- [Aim of the exercise]:
Starting at the line with "Click the Date / Time column header", set down each line of the entries below through the last one, exactly as it stands.

- [Saved entries]:
-------------------------
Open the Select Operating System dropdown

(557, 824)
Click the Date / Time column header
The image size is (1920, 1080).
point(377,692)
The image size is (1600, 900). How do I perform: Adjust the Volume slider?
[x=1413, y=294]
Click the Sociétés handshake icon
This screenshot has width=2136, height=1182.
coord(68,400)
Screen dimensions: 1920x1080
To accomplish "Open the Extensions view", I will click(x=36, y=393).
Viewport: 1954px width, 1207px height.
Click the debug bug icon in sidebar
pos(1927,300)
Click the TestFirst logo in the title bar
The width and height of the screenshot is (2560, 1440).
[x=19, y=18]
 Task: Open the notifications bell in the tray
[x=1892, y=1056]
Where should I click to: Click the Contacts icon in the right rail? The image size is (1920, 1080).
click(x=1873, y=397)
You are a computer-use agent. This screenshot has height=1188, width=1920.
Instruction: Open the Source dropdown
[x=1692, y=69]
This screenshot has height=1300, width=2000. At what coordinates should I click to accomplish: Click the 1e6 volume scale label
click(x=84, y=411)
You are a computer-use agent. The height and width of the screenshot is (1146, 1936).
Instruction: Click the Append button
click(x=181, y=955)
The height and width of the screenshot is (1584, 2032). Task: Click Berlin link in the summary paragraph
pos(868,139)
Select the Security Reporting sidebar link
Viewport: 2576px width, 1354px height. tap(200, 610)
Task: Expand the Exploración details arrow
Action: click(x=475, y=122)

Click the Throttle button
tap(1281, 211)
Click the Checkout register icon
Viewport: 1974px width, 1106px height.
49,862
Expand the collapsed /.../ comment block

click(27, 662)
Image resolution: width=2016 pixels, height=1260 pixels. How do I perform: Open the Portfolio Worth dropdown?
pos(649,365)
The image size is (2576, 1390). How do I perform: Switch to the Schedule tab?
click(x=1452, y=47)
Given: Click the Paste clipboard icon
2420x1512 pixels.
-------------------------
- [Written answer]:
Click the Date / Time column header
The image size is (1920, 1080).
point(377,692)
The image size is (1600, 900). How do I perform: Adjust the Volume slider?
[x=1413, y=294]
Click the Sociétés handshake icon
This screenshot has width=2136, height=1182.
coord(68,400)
Screen dimensions: 1920x1080
To accomplish "Open the Extensions view", I will click(x=36, y=393).
Viewport: 1954px width, 1207px height.
Click the debug bug icon in sidebar
pos(1927,300)
Click the TestFirst logo in the title bar
The width and height of the screenshot is (2560, 1440).
[x=19, y=18]
 Task: Open the notifications bell in the tray
[x=1892, y=1056]
Where should I click to: Click the Contacts icon in the right rail? The image size is (1920, 1080).
click(x=1873, y=397)
You are a computer-use agent. This screenshot has height=1188, width=1920.
Instruction: Open the Source dropdown
[x=1692, y=69]
This screenshot has height=1300, width=2000. At what coordinates should I click to accomplish: Click the 1e6 volume scale label
click(x=84, y=411)
You are a computer-use agent. The height and width of the screenshot is (1146, 1936).
Instruction: Click the Append button
click(x=181, y=955)
The height and width of the screenshot is (1584, 2032). Task: Click Berlin link in the summary paragraph
pos(868,139)
Select the Security Reporting sidebar link
Viewport: 2576px width, 1354px height. tap(200, 610)
Task: Expand the Exploración details arrow
Action: click(x=475, y=122)

Click the Throttle button
tap(1281, 211)
Click the Checkout register icon
Viewport: 1974px width, 1106px height.
49,862
Expand the collapsed /.../ comment block

click(27, 662)
Image resolution: width=2016 pixels, height=1260 pixels. How do I perform: Open the Portfolio Worth dropdown?
pos(649,365)
The image size is (2576, 1390). How do I perform: Switch to the Schedule tab?
click(x=1452, y=47)
Given: Click the Paste clipboard icon
2420x1512 pixels.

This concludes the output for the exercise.